Crimes of Persuasion

Schemes, scams, frauds.


Nigerian Romance Scams


Nigerian man breaking hearts, emptying pockets with online romance scam.

12/06 - He sounds like someone you might want to take home to meet your parents.

An honest man with a good job- who wants a good, honest woman to be his soul mate.

Someone you know may be dating this guy right now - online- and he's got quite a plan- because he's not just one guy, he's dozens of guys, sitting in a room with a script- cashing in on romantic gullibility.

"He says he's from LA. He is a single man, raising his daughter- who is 12-years-old," says Krystene Tucker.

The single mother in Mukilteo wasn't even looking for romance, when a mystery man named Redden sought her out in an internet chat room.

He sent a picture and struck up a friendship. He said he was in the import-export business and traveled a lot. His 12-year-old daughter traveled with him.

"I wasn't suspicious in the beginning," she said.

Krystene says He quickly moved in- from friendship to romance to a crisis- "Krystene- I really need your help. Can you just do this one favor for me?" My client needs to send me a check."

He gave her some convoluted but weakly believable story about being stuck in Nigeria with no way to cash the check. His "client" would mail it to Krystene.

"I would be depositing that check in my account, taking that cash and then going to Western Union and wiring that money to him. At this point I knew it was a scam and so I was looking to get something - proof of what he wanted done."

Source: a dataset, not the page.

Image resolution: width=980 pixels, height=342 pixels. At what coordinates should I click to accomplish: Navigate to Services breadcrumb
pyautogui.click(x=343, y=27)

So she gave him a fake address and put on her detective hat. Searching the internet, she discovered Redden was using someone else's picture.

A man who probably has no idea his photo is being used by scammers- not just once, but multiple times.

Redden, is also James and at least half a dozen other men with the same picture. He doesn't live in LA. He doesn't have a daughter.

It's the newest evolution of the Nigerian money scam. Instead of sending spam sob stories in your email - these scammers are hitting chat rooms and online dating sites, targeting women looking for romance.

They say all the things a woman wants to hear- even send gifts of flowers, chocolates and champagne.

"Redden" even went so far as to try to influence what he thought was Krystene's daughter- telling the child her mother needed to send him money to help is own daughter in a Nigerian hospital.

He didn't know it was really Krystene.

When Krystene finally called him on the scam- he was evasive, defiant, and insistant that she had the wrong idea.

Then finally, something she was not expecting- a threat.

"I know where you live. I'm going to send a hit man. I have your picture", Krystene recounts his words. "Then, he threatened my daughter." she said.

Krystene says she doesn't take the threat too seriously, but- she's not using her real name in my report- just in case.

But sadly women are falling for this scam and losing thousands of dollars in the process.

If you're communicating online with a man who wants a relationship, don't give out any personal information like your address, financial information or personal information about your family.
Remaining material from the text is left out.